Está meridianamente claro que las ONG, como la nuestra, deben de dar pasos de encuentro con la juventud que ha mostrado sobrado interés en éste tipo de organizaciones, pero que busca esos puentes de conexión que les haga sentirse identificados globalmente con su funcionamiento.
Hablamos de jóvenes millenials y de generacion Z (nacidos entre 1981 a 2012), años cuyas crisis económicas, nuevas tecnologías y cambios sociales acelerados han repercutido claramente en sus vidas.
Hablamos de personas con una gran formación pero infraempleados; de una hiperdigitalización impregnada de titulitis, pero con una emancipación bloqueada, víctimas de la precarización laboral que les afecta.
Millenials han centrado su compromiso en la plausible siempre búsqueda de la justicia social.
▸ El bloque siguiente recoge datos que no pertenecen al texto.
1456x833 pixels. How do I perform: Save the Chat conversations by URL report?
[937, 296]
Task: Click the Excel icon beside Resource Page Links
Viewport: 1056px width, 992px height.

La Generación Z ha apostado muy fuerte de la no menos importante búsqueda de la sostenibilidad ambiental, y la inquietud por el cambio climático.
Todo éste grupo social, acompañado de sus redes sociales favoritas, manifiesta un compromiso claro con el voluntariado, y una gran valoración por lo auténtico y transparente.
Ahí están los datos:
• 75% de los jóvenes quieren contribuir a causas sociales.
• 55% desean que su trabajo esté alineado con sus valores.
• Sin embargo, solo 27% han participado activamente en iniciativas sociales recientes.
Básicamente simpatizan con estas estructuras, aunque desconfían entre otras cosas por su esquema de organización que consideran demasiado tradicional.
Entre otras cosas necesitan que hablemos su “mismo idioma “ digital (esencialmente basado en redes sociales), como una forma de ganarnos su confianza en el proceder.
En favor de las ONG hay que decir que suelen ofrecer:
• Educación y formación.
• Empleo juvenil y emprendimiento.
• Bienestar social y salud mental.
• Sensibilización y educación social.
Todas las inquietudes de nuestra juventud , en definitiva han de converger y establecer sinergias con los propósitos de las ONGs.
Los beneficios de la colaboración son claros: desde conseguir un mayor alcance y visibilidad hasta optimizar recursos, y sobre todo mejorar la credibilidad y la legitimidad de los mensajes.
Se ha de abrir mecanismos de participación empáticos, y contar con con ellos para dirigir y promocionar su capacidad de liderazgo en un nuevo entorno más integrador.
Ya sabemos el camino, ahora debe llegar la acción.